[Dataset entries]
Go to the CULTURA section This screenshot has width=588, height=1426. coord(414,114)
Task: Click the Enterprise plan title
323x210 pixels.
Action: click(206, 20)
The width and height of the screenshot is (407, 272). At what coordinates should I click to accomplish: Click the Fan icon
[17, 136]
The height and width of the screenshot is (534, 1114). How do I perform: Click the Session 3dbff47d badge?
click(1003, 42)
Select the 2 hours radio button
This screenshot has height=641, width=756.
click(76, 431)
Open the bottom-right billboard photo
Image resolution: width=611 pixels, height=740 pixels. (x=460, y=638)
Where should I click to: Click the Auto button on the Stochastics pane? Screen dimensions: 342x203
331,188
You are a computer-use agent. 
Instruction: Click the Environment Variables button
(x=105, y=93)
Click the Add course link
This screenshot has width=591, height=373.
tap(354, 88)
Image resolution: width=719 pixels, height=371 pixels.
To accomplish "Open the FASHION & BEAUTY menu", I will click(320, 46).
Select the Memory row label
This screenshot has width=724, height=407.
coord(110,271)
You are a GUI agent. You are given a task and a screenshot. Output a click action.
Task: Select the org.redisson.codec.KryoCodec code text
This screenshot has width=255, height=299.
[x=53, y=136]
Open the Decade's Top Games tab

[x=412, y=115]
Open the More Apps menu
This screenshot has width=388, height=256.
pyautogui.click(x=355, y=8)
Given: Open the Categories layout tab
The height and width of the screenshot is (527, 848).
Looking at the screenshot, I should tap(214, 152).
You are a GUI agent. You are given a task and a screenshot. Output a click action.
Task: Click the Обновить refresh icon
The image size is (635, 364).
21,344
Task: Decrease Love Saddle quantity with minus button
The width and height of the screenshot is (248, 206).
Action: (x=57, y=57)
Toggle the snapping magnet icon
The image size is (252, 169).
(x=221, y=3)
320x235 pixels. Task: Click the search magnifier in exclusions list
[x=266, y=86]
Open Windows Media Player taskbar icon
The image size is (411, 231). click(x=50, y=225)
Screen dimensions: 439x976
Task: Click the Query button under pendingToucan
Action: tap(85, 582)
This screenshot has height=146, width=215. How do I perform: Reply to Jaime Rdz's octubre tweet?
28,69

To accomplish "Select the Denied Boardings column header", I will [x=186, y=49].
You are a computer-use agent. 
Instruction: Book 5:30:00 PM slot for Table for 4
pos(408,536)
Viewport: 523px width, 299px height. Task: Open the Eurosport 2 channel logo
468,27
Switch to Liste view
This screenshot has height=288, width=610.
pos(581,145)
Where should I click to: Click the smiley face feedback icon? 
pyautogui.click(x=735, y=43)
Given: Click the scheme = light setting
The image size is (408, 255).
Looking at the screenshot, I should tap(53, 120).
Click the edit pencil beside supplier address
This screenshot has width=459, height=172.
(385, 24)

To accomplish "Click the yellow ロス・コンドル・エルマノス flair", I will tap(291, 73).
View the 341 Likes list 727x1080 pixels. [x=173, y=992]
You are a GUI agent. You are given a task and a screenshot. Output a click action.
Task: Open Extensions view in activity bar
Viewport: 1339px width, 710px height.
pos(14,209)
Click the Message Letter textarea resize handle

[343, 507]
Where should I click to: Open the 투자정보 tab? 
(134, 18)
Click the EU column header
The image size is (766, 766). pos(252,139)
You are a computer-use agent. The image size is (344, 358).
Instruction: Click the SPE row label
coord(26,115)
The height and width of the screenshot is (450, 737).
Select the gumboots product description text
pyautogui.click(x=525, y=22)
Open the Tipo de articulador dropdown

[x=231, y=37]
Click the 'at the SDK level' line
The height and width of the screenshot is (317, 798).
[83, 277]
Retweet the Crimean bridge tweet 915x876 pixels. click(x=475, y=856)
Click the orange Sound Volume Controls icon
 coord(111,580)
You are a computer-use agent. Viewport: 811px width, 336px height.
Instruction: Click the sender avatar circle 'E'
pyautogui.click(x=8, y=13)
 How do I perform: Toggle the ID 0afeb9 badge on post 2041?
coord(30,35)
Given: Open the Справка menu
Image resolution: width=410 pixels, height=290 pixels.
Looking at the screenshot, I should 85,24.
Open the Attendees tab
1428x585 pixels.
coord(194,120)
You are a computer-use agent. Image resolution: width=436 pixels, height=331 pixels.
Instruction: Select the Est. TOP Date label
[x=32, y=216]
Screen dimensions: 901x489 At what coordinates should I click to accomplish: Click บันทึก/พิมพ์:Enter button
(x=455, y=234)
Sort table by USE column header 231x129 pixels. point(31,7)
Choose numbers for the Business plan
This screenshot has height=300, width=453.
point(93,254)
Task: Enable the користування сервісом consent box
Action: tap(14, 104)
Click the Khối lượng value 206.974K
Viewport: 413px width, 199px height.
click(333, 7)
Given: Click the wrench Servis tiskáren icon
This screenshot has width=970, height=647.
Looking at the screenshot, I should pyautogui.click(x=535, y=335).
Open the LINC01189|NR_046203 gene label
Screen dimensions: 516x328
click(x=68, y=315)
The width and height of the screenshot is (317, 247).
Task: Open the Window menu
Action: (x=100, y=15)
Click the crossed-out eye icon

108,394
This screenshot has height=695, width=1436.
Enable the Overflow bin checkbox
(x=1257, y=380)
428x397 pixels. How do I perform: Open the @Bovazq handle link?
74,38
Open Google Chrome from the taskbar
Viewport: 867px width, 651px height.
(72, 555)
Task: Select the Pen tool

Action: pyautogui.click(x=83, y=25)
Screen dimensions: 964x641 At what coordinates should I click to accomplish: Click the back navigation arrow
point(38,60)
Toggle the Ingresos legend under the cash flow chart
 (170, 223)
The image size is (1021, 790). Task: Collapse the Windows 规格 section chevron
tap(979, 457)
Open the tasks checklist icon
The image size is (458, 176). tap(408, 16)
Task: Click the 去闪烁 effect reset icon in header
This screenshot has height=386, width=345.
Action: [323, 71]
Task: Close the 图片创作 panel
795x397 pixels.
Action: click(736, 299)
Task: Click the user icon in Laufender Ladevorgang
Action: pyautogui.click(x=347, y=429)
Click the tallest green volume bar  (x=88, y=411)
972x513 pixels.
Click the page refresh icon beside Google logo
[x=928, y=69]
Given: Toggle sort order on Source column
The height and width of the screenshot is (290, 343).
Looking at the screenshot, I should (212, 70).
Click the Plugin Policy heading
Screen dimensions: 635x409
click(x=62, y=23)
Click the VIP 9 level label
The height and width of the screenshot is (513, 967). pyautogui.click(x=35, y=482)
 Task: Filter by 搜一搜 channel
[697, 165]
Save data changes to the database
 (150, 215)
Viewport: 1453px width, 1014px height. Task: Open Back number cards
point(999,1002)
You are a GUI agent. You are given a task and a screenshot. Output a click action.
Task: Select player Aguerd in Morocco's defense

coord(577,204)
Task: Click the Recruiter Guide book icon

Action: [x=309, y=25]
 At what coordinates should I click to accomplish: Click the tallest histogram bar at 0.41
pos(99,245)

WHAT TO PRODUCE
The full set of entries above has to be restated exactly.

FINISHED EXERCISE
Go to the CULTURA section This screenshot has width=588, height=1426. coord(414,114)
Task: Click the Enterprise plan title
323x210 pixels.
Action: click(206, 20)
The width and height of the screenshot is (407, 272). At what coordinates should I click to accomplish: Click the Fan icon
[17, 136]
The height and width of the screenshot is (534, 1114). How do I perform: Click the Session 3dbff47d badge?
click(1003, 42)
Select the 2 hours radio button
This screenshot has height=641, width=756.
click(76, 431)
Open the bottom-right billboard photo
Image resolution: width=611 pixels, height=740 pixels. (x=460, y=638)
Where should I click to: Click the Auto button on the Stochastics pane? Screen dimensions: 342x203
331,188
You are a computer-use agent. 
Instruction: Click the Environment Variables button
(x=105, y=93)
Click the Add course link
This screenshot has width=591, height=373.
tap(354, 88)
Image resolution: width=719 pixels, height=371 pixels.
To accomplish "Open the FASHION & BEAUTY menu", I will click(320, 46).
Select the Memory row label
This screenshot has width=724, height=407.
coord(110,271)
You are a GUI agent. You are given a task and a screenshot. Output a click action.
Task: Select the org.redisson.codec.KryoCodec code text
This screenshot has width=255, height=299.
[x=53, y=136]
Open the Decade's Top Games tab

[x=412, y=115]
Open the More Apps menu
This screenshot has width=388, height=256.
pyautogui.click(x=355, y=8)
Given: Open the Categories layout tab
The height and width of the screenshot is (527, 848).
Looking at the screenshot, I should tap(214, 152).
You are a GUI agent. You are given a task and a screenshot. Output a click action.
Task: Click the Обновить refresh icon
The image size is (635, 364).
21,344
Task: Decrease Love Saddle quantity with minus button
The width and height of the screenshot is (248, 206).
Action: (x=57, y=57)
Toggle the snapping magnet icon
The image size is (252, 169).
(x=221, y=3)
320x235 pixels. Task: Click the search magnifier in exclusions list
[x=266, y=86]
Open Windows Media Player taskbar icon
The image size is (411, 231). click(x=50, y=225)
Screen dimensions: 439x976
Task: Click the Query button under pendingToucan
Action: tap(85, 582)
This screenshot has height=146, width=215. How do I perform: Reply to Jaime Rdz's octubre tweet?
28,69

To accomplish "Select the Denied Boardings column header", I will [x=186, y=49].
You are a computer-use agent. 
Instruction: Book 5:30:00 PM slot for Table for 4
pos(408,536)
Viewport: 523px width, 299px height. Task: Open the Eurosport 2 channel logo
468,27
Switch to Liste view
This screenshot has height=288, width=610.
pos(581,145)
Where should I click to: Click the smiley face feedback icon? 
pyautogui.click(x=735, y=43)
Given: Click the scheme = light setting
The image size is (408, 255).
Looking at the screenshot, I should tap(53, 120).
Click the edit pencil beside supplier address
This screenshot has width=459, height=172.
(385, 24)

To accomplish "Click the yellow ロス・コンドル・エルマノス flair", I will tap(291, 73).
View the 341 Likes list 727x1080 pixels. [x=173, y=992]
You are a GUI agent. You are given a task and a screenshot. Output a click action.
Task: Open Extensions view in activity bar
Viewport: 1339px width, 710px height.
pos(14,209)
Click the Message Letter textarea resize handle

[343, 507]
Where should I click to: Open the 투자정보 tab? 
(134, 18)
Click the EU column header
The image size is (766, 766). pos(252,139)
You are a computer-use agent. The image size is (344, 358).
Instruction: Click the SPE row label
coord(26,115)
The height and width of the screenshot is (450, 737).
Select the gumboots product description text
pyautogui.click(x=525, y=22)
Open the Tipo de articulador dropdown

[x=231, y=37]
Click the 'at the SDK level' line
The height and width of the screenshot is (317, 798).
[83, 277]
Retweet the Crimean bridge tweet 915x876 pixels. click(x=475, y=856)
Click the orange Sound Volume Controls icon
 coord(111,580)
You are a computer-use agent. Viewport: 811px width, 336px height.
Instruction: Click the sender avatar circle 'E'
pyautogui.click(x=8, y=13)
 How do I perform: Toggle the ID 0afeb9 badge on post 2041?
coord(30,35)
Given: Open the Справка menu
Image resolution: width=410 pixels, height=290 pixels.
Looking at the screenshot, I should 85,24.
Open the Attendees tab
1428x585 pixels.
coord(194,120)
You are a computer-use agent. Image resolution: width=436 pixels, height=331 pixels.
Instruction: Select the Est. TOP Date label
[x=32, y=216]
Screen dimensions: 901x489 At what coordinates should I click to accomplish: Click บันทึก/พิมพ์:Enter button
(x=455, y=234)
Sort table by USE column header 231x129 pixels. point(31,7)
Choose numbers for the Business plan
This screenshot has height=300, width=453.
point(93,254)
Task: Enable the користування сервісом consent box
Action: tap(14, 104)
Click the Khối lượng value 206.974K
Viewport: 413px width, 199px height.
click(333, 7)
Given: Click the wrench Servis tiskáren icon
This screenshot has width=970, height=647.
Looking at the screenshot, I should pyautogui.click(x=535, y=335).
Open the LINC01189|NR_046203 gene label
Screen dimensions: 516x328
click(x=68, y=315)
The width and height of the screenshot is (317, 247).
Task: Open the Window menu
Action: (x=100, y=15)
Click the crossed-out eye icon

108,394
This screenshot has height=695, width=1436.
Enable the Overflow bin checkbox
(x=1257, y=380)
428x397 pixels. How do I perform: Open the @Bovazq handle link?
74,38
Open Google Chrome from the taskbar
Viewport: 867px width, 651px height.
(72, 555)
Task: Select the Pen tool

Action: pyautogui.click(x=83, y=25)
Screen dimensions: 964x641 At what coordinates should I click to accomplish: Click the back navigation arrow
point(38,60)
Toggle the Ingresos legend under the cash flow chart
 (170, 223)
The image size is (1021, 790). Task: Collapse the Windows 规格 section chevron
tap(979, 457)
Open the tasks checklist icon
The image size is (458, 176). tap(408, 16)
Task: Click the 去闪烁 effect reset icon in header
This screenshot has height=386, width=345.
Action: [323, 71]
Task: Close the 图片创作 panel
795x397 pixels.
Action: click(736, 299)
Task: Click the user icon in Laufender Ladevorgang
Action: pyautogui.click(x=347, y=429)
Click the tallest green volume bar  (x=88, y=411)
972x513 pixels.
Click the page refresh icon beside Google logo
[x=928, y=69]
Given: Toggle sort order on Source column
The height and width of the screenshot is (290, 343).
Looking at the screenshot, I should (212, 70).
Click the Plugin Policy heading
Screen dimensions: 635x409
click(x=62, y=23)
Click the VIP 9 level label
The height and width of the screenshot is (513, 967). pyautogui.click(x=35, y=482)
 Task: Filter by 搜一搜 channel
[697, 165]
Save data changes to the database
 (150, 215)
Viewport: 1453px width, 1014px height. Task: Open Back number cards
point(999,1002)
You are a GUI agent. You are given a task and a screenshot. Output a click action.
Task: Select player Aguerd in Morocco's defense

coord(577,204)
Task: Click the Recruiter Guide book icon

Action: [x=309, y=25]
 At what coordinates should I click to accomplish: Click the tallest histogram bar at 0.41
pos(99,245)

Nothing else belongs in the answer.